Konsens gegen Rechts für Posten aufgegeben


Die demokratischen Fraktionen in Duisburg hatten in den letzten beiden Legislaturen gemeinsam den Konsens gegen Rechts beschlossen. Darunter fielen neben der AfD auch DAL-WGD und die Unabhängige Wählergemeinschaft Tierschutz. Mit ihnen stimmten CDU und JUDU zugunsten von Posten ab. 

In der Duisburger Ratssitzung ging es vorrangig um Plätze in Ausschüssen und Sondergremien. Die böse Überraschung: Ignoriert wurde der Konsens gegen Rechts, der bis vor Kurzem noch galt. CDU und Junges Duisburg stimmten mit Tierschutz und der „Duisburger Alternativen Liste (DAL)“, die CDU ließ sich sogar als deren Listenkandidaten aufstellen. DAL leugnete den Genozid an den Armeniern, äußerte sich antisemitisch und wird immer wieder mit den „Grauen Wölfen“ in Verbindung gebracht.
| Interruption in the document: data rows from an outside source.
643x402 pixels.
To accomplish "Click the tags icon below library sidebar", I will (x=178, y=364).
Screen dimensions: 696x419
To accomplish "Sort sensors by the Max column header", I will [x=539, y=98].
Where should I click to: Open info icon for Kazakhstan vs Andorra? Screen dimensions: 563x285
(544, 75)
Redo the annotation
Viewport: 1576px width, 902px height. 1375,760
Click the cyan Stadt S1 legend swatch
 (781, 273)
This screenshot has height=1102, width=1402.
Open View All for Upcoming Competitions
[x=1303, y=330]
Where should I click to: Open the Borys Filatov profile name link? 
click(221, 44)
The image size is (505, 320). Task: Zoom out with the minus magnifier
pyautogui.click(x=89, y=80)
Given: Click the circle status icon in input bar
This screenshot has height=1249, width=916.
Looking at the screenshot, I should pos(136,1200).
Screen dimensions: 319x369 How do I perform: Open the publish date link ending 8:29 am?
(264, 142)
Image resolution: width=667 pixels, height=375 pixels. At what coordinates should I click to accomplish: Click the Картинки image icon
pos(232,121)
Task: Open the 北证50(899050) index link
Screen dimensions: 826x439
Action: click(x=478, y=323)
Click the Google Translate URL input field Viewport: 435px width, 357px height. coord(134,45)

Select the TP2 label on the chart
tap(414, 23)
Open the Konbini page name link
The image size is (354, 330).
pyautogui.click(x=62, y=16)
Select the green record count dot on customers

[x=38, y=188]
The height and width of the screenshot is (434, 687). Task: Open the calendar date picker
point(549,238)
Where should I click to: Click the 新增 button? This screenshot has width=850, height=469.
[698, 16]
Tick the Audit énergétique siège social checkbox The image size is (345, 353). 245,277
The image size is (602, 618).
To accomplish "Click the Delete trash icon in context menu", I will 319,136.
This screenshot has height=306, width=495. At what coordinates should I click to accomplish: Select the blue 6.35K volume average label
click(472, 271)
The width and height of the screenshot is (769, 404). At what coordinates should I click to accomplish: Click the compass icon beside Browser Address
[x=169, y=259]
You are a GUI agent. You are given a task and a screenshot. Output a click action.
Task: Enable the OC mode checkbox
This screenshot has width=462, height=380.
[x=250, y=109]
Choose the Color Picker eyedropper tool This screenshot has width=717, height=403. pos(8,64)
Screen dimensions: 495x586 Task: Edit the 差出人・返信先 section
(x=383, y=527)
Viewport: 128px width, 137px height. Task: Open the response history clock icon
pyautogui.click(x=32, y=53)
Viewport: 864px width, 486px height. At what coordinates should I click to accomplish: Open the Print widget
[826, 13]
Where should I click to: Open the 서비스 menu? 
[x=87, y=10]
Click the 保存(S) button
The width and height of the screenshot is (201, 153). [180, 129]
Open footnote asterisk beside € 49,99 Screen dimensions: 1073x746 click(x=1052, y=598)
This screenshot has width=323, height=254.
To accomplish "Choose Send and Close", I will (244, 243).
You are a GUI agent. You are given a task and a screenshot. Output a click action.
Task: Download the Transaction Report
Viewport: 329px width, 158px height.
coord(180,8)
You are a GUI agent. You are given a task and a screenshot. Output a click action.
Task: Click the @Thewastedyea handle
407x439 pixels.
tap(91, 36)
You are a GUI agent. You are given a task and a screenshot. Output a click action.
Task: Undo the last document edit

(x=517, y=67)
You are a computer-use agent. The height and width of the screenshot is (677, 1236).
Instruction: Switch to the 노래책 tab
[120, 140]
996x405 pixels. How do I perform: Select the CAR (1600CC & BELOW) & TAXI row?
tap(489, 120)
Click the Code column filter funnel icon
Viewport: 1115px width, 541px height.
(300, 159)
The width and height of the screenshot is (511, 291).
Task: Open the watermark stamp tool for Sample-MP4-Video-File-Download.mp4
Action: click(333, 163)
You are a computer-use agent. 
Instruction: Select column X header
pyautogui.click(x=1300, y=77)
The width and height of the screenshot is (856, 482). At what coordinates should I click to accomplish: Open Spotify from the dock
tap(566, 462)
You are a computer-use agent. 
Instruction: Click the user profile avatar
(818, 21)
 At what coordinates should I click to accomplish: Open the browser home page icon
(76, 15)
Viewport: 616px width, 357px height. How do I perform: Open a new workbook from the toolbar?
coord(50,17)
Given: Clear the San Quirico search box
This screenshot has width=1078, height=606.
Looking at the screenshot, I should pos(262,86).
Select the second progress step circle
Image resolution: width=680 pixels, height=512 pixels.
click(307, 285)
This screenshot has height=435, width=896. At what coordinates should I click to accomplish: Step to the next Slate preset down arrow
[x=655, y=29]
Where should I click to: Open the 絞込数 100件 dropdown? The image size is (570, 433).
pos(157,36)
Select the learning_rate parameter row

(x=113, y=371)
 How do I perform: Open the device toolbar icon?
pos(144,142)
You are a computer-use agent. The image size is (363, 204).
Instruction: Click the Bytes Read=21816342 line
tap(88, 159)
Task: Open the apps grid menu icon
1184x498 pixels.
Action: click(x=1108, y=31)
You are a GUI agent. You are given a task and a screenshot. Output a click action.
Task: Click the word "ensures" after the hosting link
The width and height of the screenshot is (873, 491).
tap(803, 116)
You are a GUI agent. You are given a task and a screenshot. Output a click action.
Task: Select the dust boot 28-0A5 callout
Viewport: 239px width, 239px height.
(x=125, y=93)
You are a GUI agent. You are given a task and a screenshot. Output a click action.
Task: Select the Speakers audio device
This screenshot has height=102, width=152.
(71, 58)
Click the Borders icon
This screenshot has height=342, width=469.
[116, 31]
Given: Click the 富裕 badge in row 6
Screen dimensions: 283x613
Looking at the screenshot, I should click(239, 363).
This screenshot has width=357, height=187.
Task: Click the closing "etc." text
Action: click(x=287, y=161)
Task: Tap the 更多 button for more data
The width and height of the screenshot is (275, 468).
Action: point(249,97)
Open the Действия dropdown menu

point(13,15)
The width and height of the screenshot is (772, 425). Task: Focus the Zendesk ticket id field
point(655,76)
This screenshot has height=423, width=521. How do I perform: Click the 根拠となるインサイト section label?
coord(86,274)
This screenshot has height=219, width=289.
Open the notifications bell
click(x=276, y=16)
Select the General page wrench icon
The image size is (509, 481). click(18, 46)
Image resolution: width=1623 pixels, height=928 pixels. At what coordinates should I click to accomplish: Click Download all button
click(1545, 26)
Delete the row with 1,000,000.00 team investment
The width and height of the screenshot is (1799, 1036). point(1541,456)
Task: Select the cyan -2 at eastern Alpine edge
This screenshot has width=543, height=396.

Ideologisch passend zur Fraktion Tierschutz, die den vermeintlich geläuterten Neo-Nazi Torsten Lemmer als Fraktionsgeschäftsführer hat und mit der auch gemeinsam abgestimmt wurde.

Die grüne Fraktionsvorsitzende Anna von Spiczak ist entsetzt: „Natürlich versucht jede Fraktion, Sitze in Gremien zu bekommen. Aber dass es tatsächlich zum Dammbruch mit Faschisten kommt, hätten wir nicht für möglich gehalten. Wir sind tief geschockt, dass sich demokratische Fraktionen mit Gruppen zusammentun, die unsere freie Gesellschaft ablehnen.“ Ihr Co-Sprecher Felix Lütke ergänzt: „Nur weil DAL und Tierschutz weniger bekannt als die AfD sind, sind sie nicht weniger rechts, egal ob deutsch oder türkisch. Wenn es in dieser Stadt nach vorne gehen soll, dann brauchen wir eine vertrauensvolle Zusammenarbeit in der politischen Mitte des Rates. Das hat insbesondere die CDU jetzt massiv in Frage gestellt.“

Auch das Bündnis Sahra Wagenknecht und die FDP stimmten in der Ratssitzung mit DAL-WGD und Tierschutz.